Wherever "agent" appears in a line of the listing, that line should be returned.

── Records for the exercise

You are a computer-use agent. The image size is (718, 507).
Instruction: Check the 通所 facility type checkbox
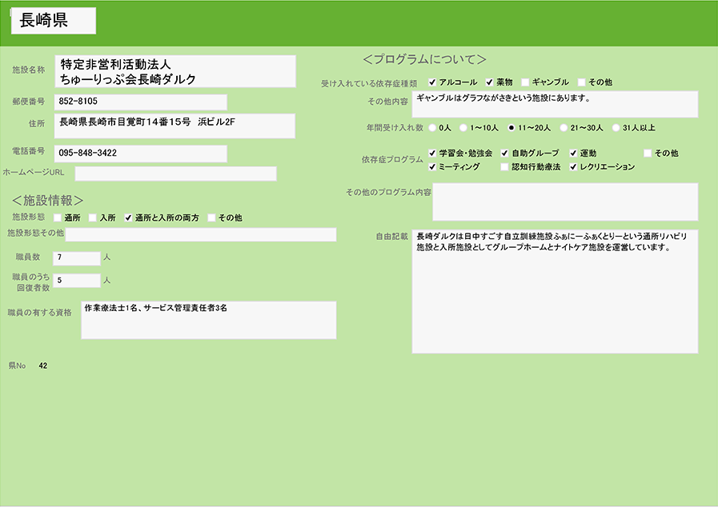click(58, 218)
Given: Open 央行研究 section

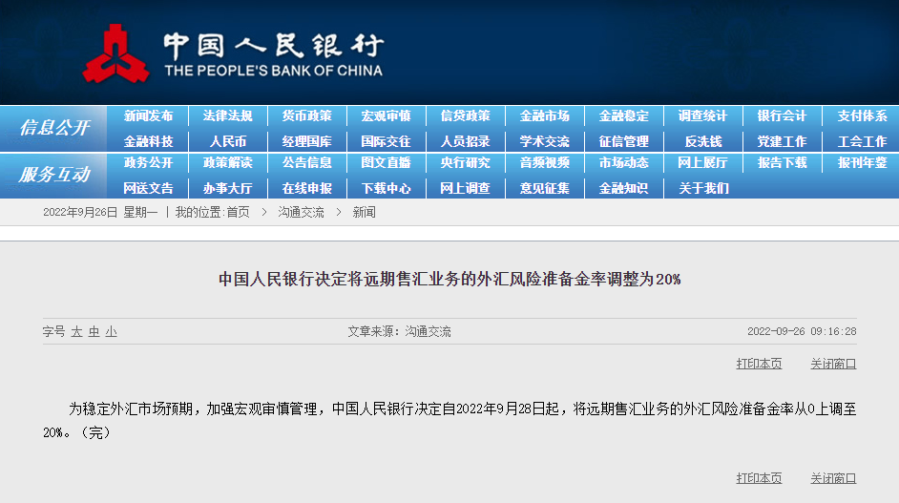Looking at the screenshot, I should point(465,163).
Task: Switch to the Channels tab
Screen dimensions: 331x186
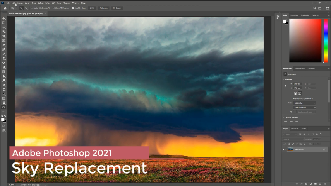Action: pos(295,129)
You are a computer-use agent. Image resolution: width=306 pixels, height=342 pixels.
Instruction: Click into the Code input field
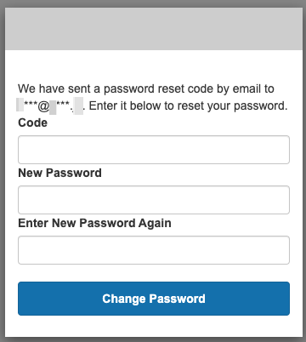[154, 150]
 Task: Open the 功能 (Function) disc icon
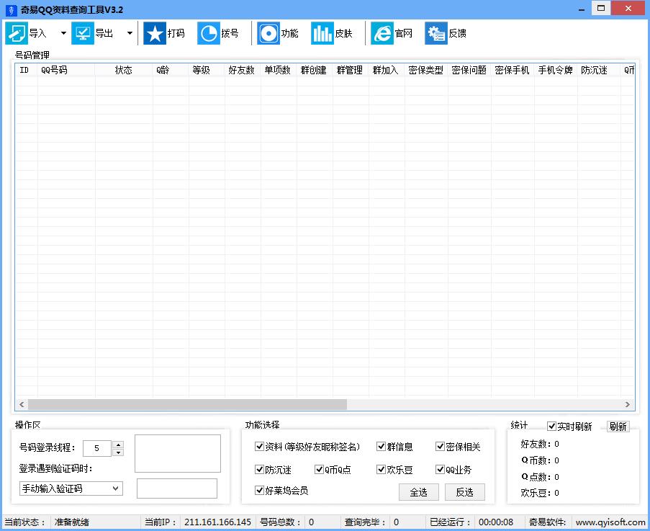[268, 33]
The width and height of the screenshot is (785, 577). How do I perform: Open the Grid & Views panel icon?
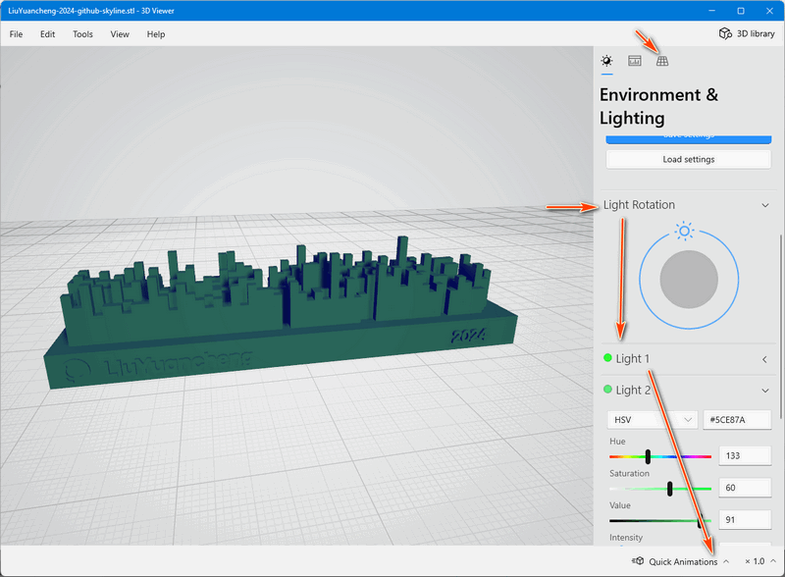(x=661, y=61)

────

Finished task>
You are a computer-use agent. The image size is (718, 507).
You are a computer-use agent. Image resolution: width=306 pixels, height=342 pixels.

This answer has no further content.